JM à JR (Fresnes 45/06/04)

 

Lundi 4 juin 1945

Ma petite fille chérie,

Bien reçu toutes tes lettres. Merci. Re-merci surtout pour le colis d’aujourd’hui dont j’ai déjà goûté les saveurs à tel point que j’écris en suçant un bonbon américain que m’ont glissé tes délicates attentions. La vie est belle quand on a le goût du cassis dans la bouche. Merci aussi pour le savon.

Pour les colis, les œufs tiennent bien huit jours, les saucisses aussi, le jambon aussi, mais la viande doit être envoyée plus fraîche (dis le à ma mère car tout ce qui vient de toi est fort bon). Dis lui aussi de mieux envelopper chaque morceau de viande dans un papier sulfuré. Je n’ai pas de garde-manger, et j’ai des difficultés pour mettre les aliments à l’abri surtout pendant ces chaleurs.

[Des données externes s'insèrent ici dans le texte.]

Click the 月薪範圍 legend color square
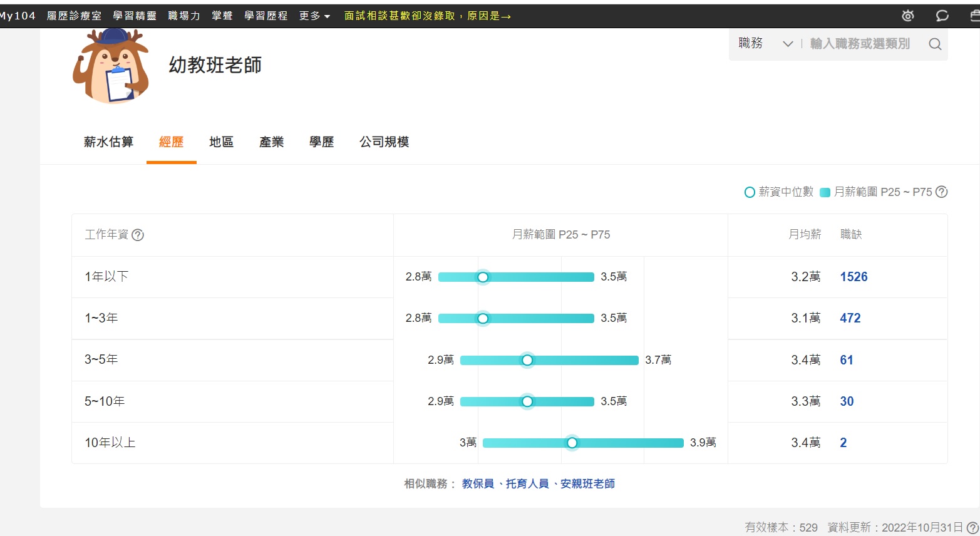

Plus de bouillons Kub jusqu’à nouvel ordre. SVP. J’en ai une importante provision. Ce qui me fait le plus plaisir ce sont les aliments qui se conservent huit jours (pâté, saucisse, œufs, viande fumée, etc… sauf celle qu’on absorbe immédiatement. Que ma mère comprenne bien que ce qui compte dans le colis ce n’est pas la nourriture qu’on mange le jour où on le reçoit, mais celle qu’on a pu garder jusqu’à la veille du prochain envoi. A part cela ne vous tourmentez pas toutes deux. Tout va fort bien de ce côté.

Du côté moral, que te dirai-je ? Que je suis animé d’une inébranlable confiance comme tous ceux qui ont les yeux fixés au delà de la vie, par delà les contingences et qui se foutent du tiers comme du quart pourvu qu’ils soient en paix avec leur conscience. Il se peut qu’on se soit trompé. Mais qui ne se trompe pas ? Qu’on ait été trompé, mais quel est l’homme d’un quelconque pays qui puisse se vanter d’avoir toujours eu raison et que la tentation n’ait jamais atteint ? Mais dès que de bonne foi, on reconnaît son erreur, qu’on tâche d’expliquer pourquoi on fut dirigé ainsi, quels furent  nos motifs, tout s’éclaire et il faut simplement prouver qu’on tâcha d’agir le mieux possible avec le plus de franchise et de loyauté qu’on pût. Pour le reste, si l’on connaît quelques violences, qui n’en connaît pas ? J’attends de pied ferme le saint qui osera me jeter la première pierre. Je lui répondrai par une verte semonce de bénédictions.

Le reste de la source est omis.